Publié le par Hélène

♥ ♥

"Dehors un matin de mai

qui s'offre, clair et plein, heureux

D'être reconnu par toi,

d'être simplement là, en soi."

En peu de mots, en quelques vers, en quelques sons, dire l'essence du monde. Chanter sa beauté, chanter sa puissance, chanter l'étonnement de l'humain qui pénètre à pas de velours aux côtés de son incandescence et qui n'en finit pas de s'étonner d'être là. Le poète sait intuitivement être présent au monde et accepter ce qui luit, comme il accepte l'obscurité inhérente à la vie.

Les mots enchantés de François Cheng résonnent puissamment en nos âmes.

"Voici que la sève a gravi les degrés

du haut fût jusqu'à la cime,

Que les branches ont poussé leur effervescence

jusqu'aux confins du désir,

Vois : même réduite en fumée, la saison

garde sa flamme incandescente ;

Viens : réponds oui à l'invite à habiter

corps et âme le lieu vacant.

Données conservées d'une collection:
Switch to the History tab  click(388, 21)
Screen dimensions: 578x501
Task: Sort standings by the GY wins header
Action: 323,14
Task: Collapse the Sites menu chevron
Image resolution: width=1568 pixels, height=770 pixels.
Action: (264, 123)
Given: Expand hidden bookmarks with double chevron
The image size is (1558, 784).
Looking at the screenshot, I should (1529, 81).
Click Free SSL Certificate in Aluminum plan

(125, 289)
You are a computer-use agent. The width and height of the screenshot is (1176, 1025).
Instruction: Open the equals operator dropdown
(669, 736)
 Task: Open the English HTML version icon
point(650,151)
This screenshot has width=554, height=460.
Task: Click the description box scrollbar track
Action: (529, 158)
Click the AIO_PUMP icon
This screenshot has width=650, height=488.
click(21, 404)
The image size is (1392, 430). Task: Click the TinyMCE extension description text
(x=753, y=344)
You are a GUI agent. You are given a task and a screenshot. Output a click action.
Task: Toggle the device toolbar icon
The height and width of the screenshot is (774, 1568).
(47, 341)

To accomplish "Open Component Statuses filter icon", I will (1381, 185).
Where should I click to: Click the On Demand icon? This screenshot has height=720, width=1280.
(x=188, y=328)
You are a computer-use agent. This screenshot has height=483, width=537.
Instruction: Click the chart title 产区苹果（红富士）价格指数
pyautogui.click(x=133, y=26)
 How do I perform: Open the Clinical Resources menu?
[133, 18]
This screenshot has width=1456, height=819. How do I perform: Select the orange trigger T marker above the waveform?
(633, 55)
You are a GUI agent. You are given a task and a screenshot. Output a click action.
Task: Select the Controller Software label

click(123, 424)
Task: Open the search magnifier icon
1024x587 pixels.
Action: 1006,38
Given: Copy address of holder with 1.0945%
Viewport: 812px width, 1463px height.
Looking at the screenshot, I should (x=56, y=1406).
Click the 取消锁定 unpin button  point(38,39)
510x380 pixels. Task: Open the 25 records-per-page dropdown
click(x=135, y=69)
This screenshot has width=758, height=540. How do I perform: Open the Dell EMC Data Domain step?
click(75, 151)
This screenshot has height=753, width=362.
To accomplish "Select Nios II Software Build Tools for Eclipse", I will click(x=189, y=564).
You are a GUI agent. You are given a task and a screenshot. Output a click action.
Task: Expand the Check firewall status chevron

EXERCICE PROPOSÉ> D'après l'extrait du texte, à qui appartiennent les mots enchantés qui résonnent puissamment en nos âmes ?

RÉPONSE> À François Cheng.